1909
Johns Hopkins physicist, R.W. Wood did an experiment that disproved “The
Greenhouse Effect” for greenhouses. That
is, greenhouses mainly heat by trapping convection (air exchange), not by
trapping infrared (heat) re-radiated. In as sense, the effect is misnamed.
This has ticked-off global warming enthusiasts for years. In 1980, physicist Vaughan Pratt of Stanford
tried to duplicate the experiment and pronounced it a failure. Global warming
enthusiasts rejoiced. The heck of it is,
they only read the headlines. I laugh because
I have done the experiment many times and Wood was basically right but a
greenhouse is not an atmosphere. Pratt
was correct too. Put on your thinking cap and realize that climate change is terrifically complex.
Wood's experiment tried to test the
effect of a visible-light transmitting glazing that won’t transmit infrared
(heat) and compare it to one that will.
Glass won’t transmit heat, rock salt will. So he built two “greenhouses” of insultated
cardboard, one with a glass cover and the other with a slab of rock salt. Set both in the sunshine and they both heat to
about 130 F. Pratt built similar vessels and emplaced a number of thermocouples
at various heights within the interior and found some differences in various
vertical temp measurements of the two. More
heat was trapped under glass.
Well, that’s what you’d expect. The glass greenhouse not only traps
convection but also infrared radiation.
But the difference is not large in the two final enclosures. What this shows is that convection is the
larger method of transfer. And because
of this, you can make a greenhouse out of acrylic or polycyanurate or a host of
plastics (Ha! even visqueen plastic) that are often used today as a substitute for glass without regard to
heat losses due to infrared radiation losses.
It explains why, when you sit next to a large window on a cold night you
get a draft. The room air convects over
the surface of the window and descends as cold air. Convection counts for 90% of the
transfer! And this also explains why you
can spend a fortune on windows of low emissivity and it only changes the
R-factor (heat transfer rate) from .61 to .68.

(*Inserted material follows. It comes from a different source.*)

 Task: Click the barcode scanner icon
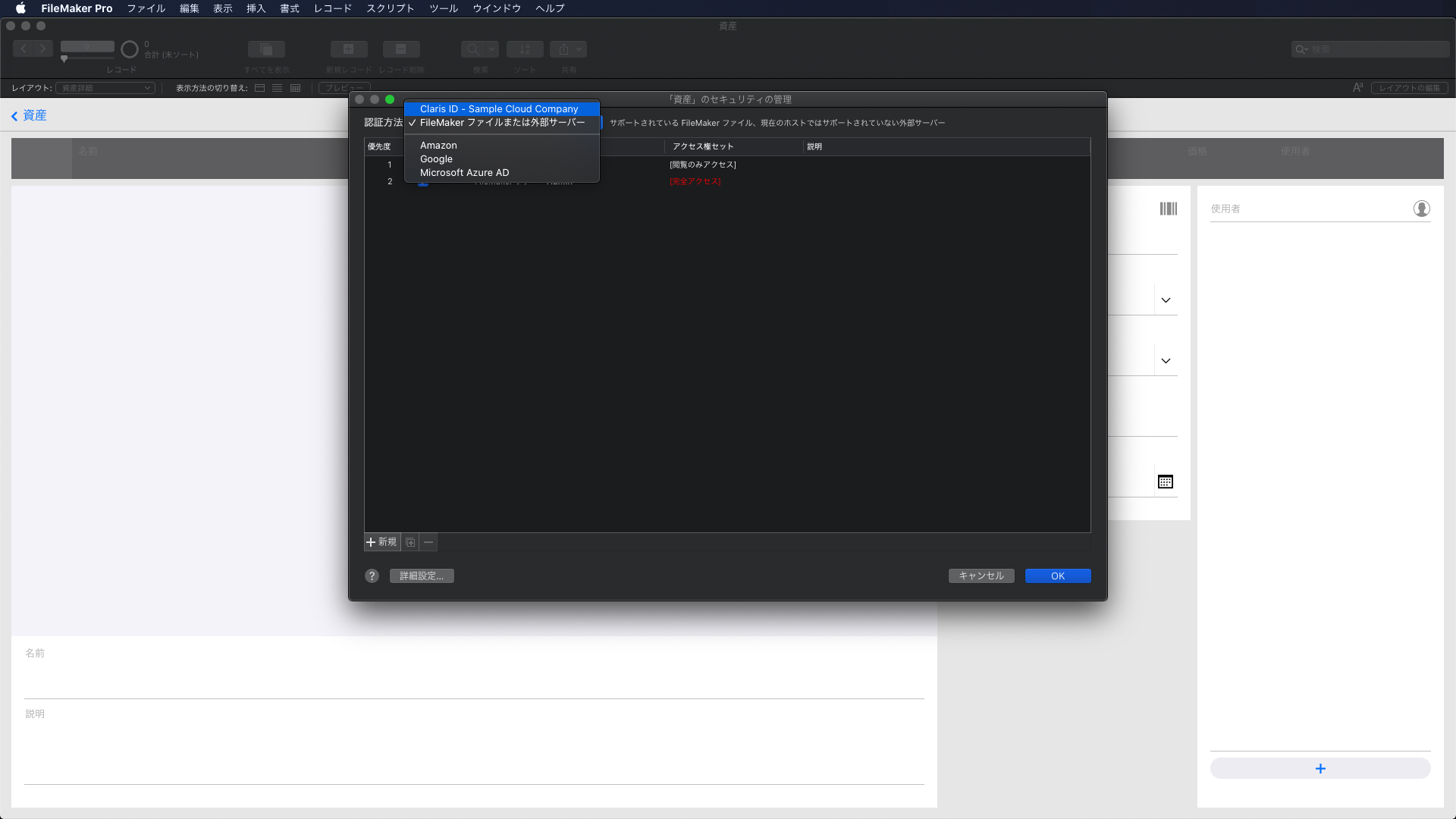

Add cellular shades and the R-factor goes up by 2.0 or 3.0. Open the
window or the greenhouse door and all the heat goes out (convection). And so
the windows and greenhouse industry has happily shrugged and used the Wood
result. And Pratt noted the bigger importance of convection deep within his
paper.
Pratt’s right as well. There is an infrared component and a
difference in the Wood greenhouse's temps. Moreover, the atmosphere is not a sheet of glazing.
The only way for the atmosphere to transmit energy to space is by
radiation. There is no convection. So does atmospheric chemical composition make
all the difference? That’s where the naïve
go wrong in supposition. There are other
trapping mechanisms and they apparently work in differing conditions giving
surprising results. Cloud cover is not
constant but apparently increases with CO2 content predominantly in the
tropical regions. This is Roy Spencer’s finding. And the tops of clouds reflect about 98% of
incoming radiation. (When we add CO2, the earth corrects somewhat) There may be other
self-correcting traps. Ocean currents
affect only the upper 500 feet of the ocean.
Below that depth, very little temperature change is observed even though
the oceans are almost uniformly14,000-18,000 feet deep. Several historic
climate changes due to melting ice ages have shown that current changes have
altered temperature in large amounts, over 10 times as much as CO2
compositon. What’s going on? Is the
lower temp of deep ocean water being tapped like a heat(cold) sink? This needs
more study. And what of overall solar
radiation? We now realize that the sun’s
magnetic field must change but how and what does it do? More study.
Mega-vulcanism? More study. Finally there’s the wobble of the earth,
known as nutation that occurs every 100,000 years and correlates almost
perfectly with the previous 26 ice ages.
Until we can understand at least all but the last effect, we should
admit our ignorance of man’s effect on global warming.
Oh, if you want to do the Wood
experiment with your grandkids, you can use a flat plate of acrylic and a plate
of clear glass to make your “greenhouse”. (Acrylics transmit part of the
infrared spectrum) Make sure you put the
thermometers in the exact same location to equalize measurements.